### TRY IT
Each line of the data below between the one containing "This screenshot has width=1559, height=784." and the one containing "Instruction: Go to", both included, is to be repeated exactly. Please omit pictures.

### DATA
# # # #

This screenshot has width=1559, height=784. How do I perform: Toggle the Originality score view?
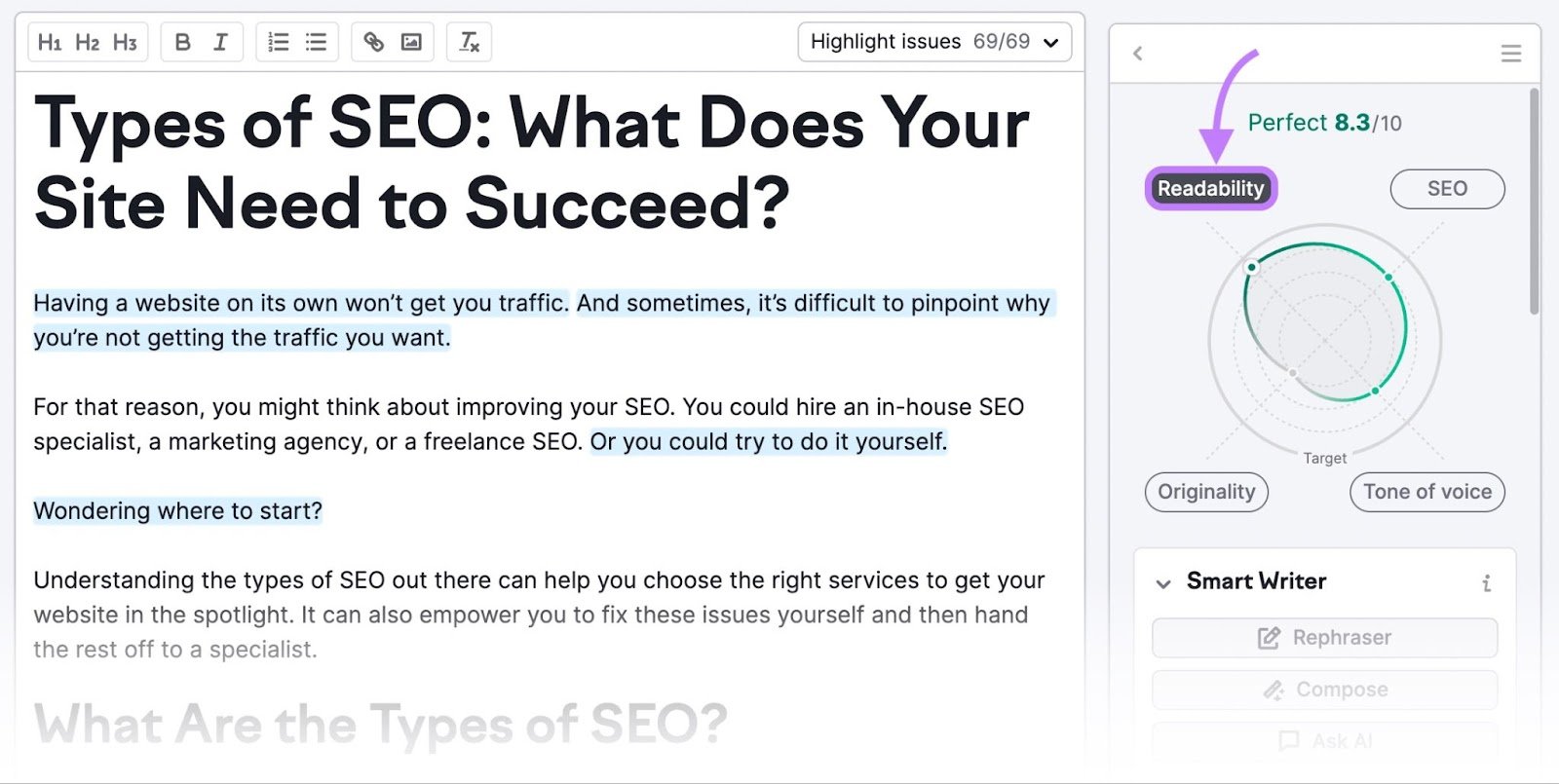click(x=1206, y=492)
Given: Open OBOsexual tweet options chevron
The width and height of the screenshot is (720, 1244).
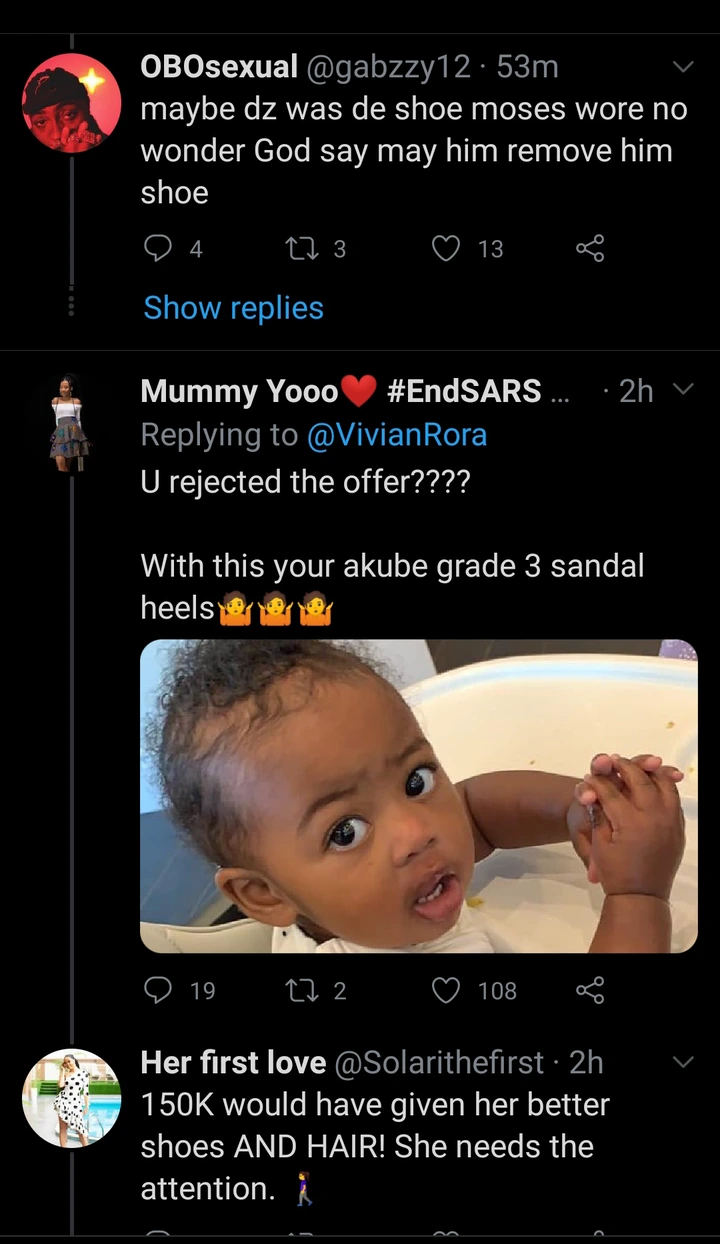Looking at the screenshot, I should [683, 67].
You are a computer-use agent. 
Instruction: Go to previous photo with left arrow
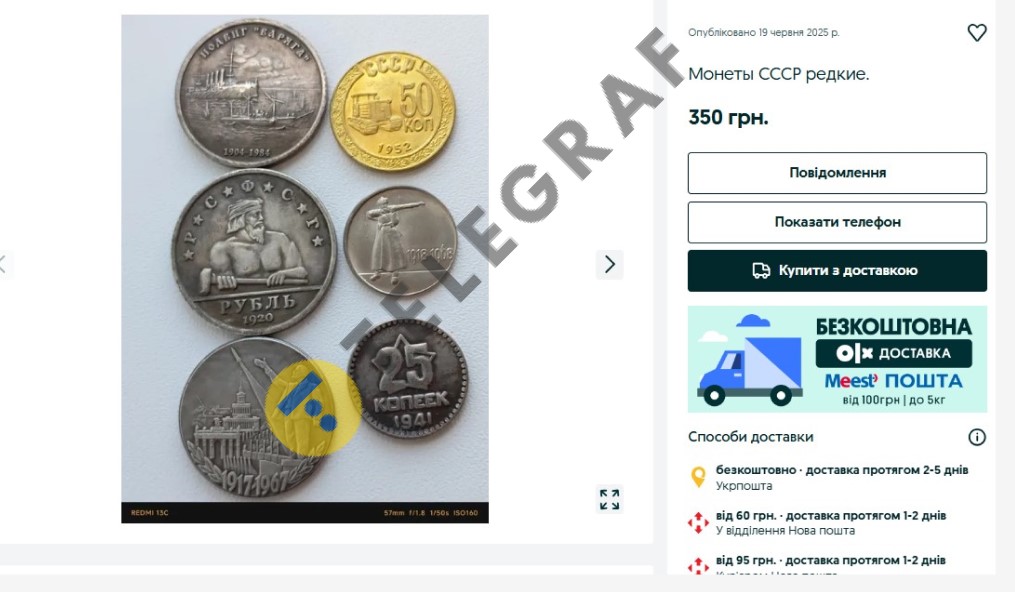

# # # #

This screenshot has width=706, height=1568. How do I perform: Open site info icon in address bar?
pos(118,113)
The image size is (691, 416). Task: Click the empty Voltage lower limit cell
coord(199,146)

# # # #

### SOLUTION FOR THIS EXERCISE
This screenshot has width=1559, height=784. How do I perform: Toggle the Originality score view?
click(x=1206, y=492)
Given: Open OBOsexual tweet options chevron
The width and height of the screenshot is (720, 1244).
Looking at the screenshot, I should [683, 67].
You are a computer-use agent. 
Instruction: Go to previous photo with left arrow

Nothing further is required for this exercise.